**WHAT TO WORK ON**
Please give an exact transcription of the lines below, from the one that contains "真空贴体好色先生污版下载 (678, 303)" to the very last, with no other lines.

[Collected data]
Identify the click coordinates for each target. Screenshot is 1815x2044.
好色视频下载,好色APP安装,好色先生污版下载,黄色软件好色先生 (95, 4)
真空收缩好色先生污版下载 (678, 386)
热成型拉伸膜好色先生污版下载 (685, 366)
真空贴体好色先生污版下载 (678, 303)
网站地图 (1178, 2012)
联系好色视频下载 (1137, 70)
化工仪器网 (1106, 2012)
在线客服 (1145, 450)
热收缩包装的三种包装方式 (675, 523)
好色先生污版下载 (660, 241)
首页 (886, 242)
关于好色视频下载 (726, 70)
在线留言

**SOLUTION TO THE EXERCISE**
真空贴体好色先生污版下载 (678, 303)
网站地图 (1178, 2012)
联系好色视频下载 (1137, 70)
化工仪器网 (1106, 2012)
在线客服 (1145, 450)
热收缩包装的三种包装方式 (675, 523)
好色先生污版下载 (660, 241)
首页 (886, 242)
关于好色视频下载 (726, 70)
在线留言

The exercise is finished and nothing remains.